In this way, we completely reverse the world only.

1. Remove Extra Spaces

Concept similar as the question 27. Remove Element, where in this question we are gonna remove space instead of an element. By using fast & slow pointer, we can keep time complexity in O(n) instead of O(n²). For more detail, check the solution approach for question 27.

function removeExSpace(arrStr: string[]): void {
  let slow: number = 0;
  let fast: number = 0;
  while (fast < arrStr.length) {
    if (arrStr[fast] != ' ') {
    	// Add space at font if not the first word
    	if (slow != 0) arrStr[slow++] = ' ';
    	// Filling word in place
    	while (fast < arrStr.length && arrStr[fast] != ' ') {
     		arrStr[slow++] = arrStr[fast++];
    	}
  	}
  	fast++;
  }
  // Update arr length
  arrStr.length = slow;
};

2. Reverse the entire string

This is implemented on question 344. Reverse String which also been used on question 541. Reverse String II. We can add some new parameter that allows function reverse string only in a specific range which will also been used for the word reverse later. For more detail, check the solution approach for question 344 and question 541 if you want.

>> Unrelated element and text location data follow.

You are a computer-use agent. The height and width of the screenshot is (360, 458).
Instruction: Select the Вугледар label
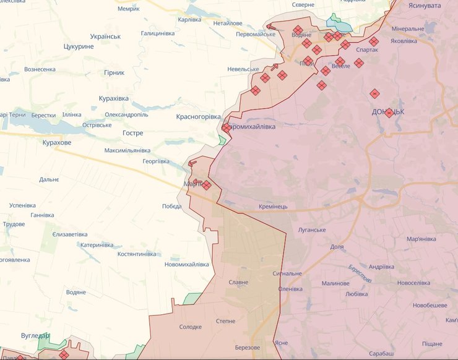coord(34,335)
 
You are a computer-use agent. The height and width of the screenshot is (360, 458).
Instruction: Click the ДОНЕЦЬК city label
coord(388,112)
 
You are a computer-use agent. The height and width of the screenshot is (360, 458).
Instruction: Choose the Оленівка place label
coord(290,289)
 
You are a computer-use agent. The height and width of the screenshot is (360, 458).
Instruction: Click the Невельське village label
coord(243,69)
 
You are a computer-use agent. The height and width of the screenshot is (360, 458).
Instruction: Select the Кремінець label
coord(273,206)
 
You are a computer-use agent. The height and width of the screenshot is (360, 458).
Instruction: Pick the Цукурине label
coord(79,46)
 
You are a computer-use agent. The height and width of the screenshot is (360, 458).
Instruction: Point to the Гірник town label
coord(114,72)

function reverseString(arrStr: string[], start: number, end: number): void {
  while (start < end) {
    [arrStr[start], arrStr[end]] = [arrStr[end], arrStr[start]];
    start++;
    end--;
  }
};

3. Reverse word

The only difference between reverse a word or entire sentence is the range of the index. We can find this range by checking wether a space we reached since no extra space is in the string now.

let wordStart: number = 0;
for (let i = 0; i <= arr.length; i++) {
  // When index reach end of word
  if (arr[i] === ' ' || i === arr.length) {
    reverseString(arr, wordStart, i - 1);
    // Set start index to next word
    wordStart = i + 1;
  }
}

Code

Time complexity: O(n)
Space complexity: O(1)

TypeScript

function reverseWords(s: string): string {
    // This function remove extra space
    function removeExSpace(arrStr: string[]): void {
        let slow: number = 0;
        let fast: number = 0;
        while (fast < arrStr.length) {
            if (arrStr[fast] != ' ') {
                // Add space at font if not the first word
                if (slow != 0) arrStr[slow++] = ' ';
                // Filling word in place
                while (fast < arrStr.length && arrStr[fast] != ' ') {
                    arrStr[slow++] = arrStr[fast++];
                }
            }
            fast++;
        }
        // Update arr length
        arrStr.length = slow;
    }

    // This function reverse string from given index range
    function reverseString(arrStr: string[], start: number, end: number): void {
        while (start < end) {
            [arrStr[start], arrStr[end]] = [arrStr[end], arrStr[start]];
            start++;
            end--;
        }
    }

    let arr: string[] = s.split('');
    // Remove extra space
    removeExSpace(arr);
    // Reverse whole sentence
    reverseString(arr, 0, arr.length - 1);

    // Reverse back words
    let wordStart: number = 0;
    for (let i = 0; i <= arr.length; i++) {
        // When index reach end of word
        if (arr[i] === ' ' || i === arr.length) {
            reverseString(arr, wordStart, i - 1);
            // Set start index to next word
            wordStart = i + 1;
        }
    }

    return arr.join('');
};

Conclusion

This problem can be seen as a comprehensive test of various string manipulations. It use serval function that we implement in previous question. The trim and split function makes this question relatively easy for sctipt language, but remember to shows a more deep solution as we discover above during interview since this is not a test that test you how to use a library function.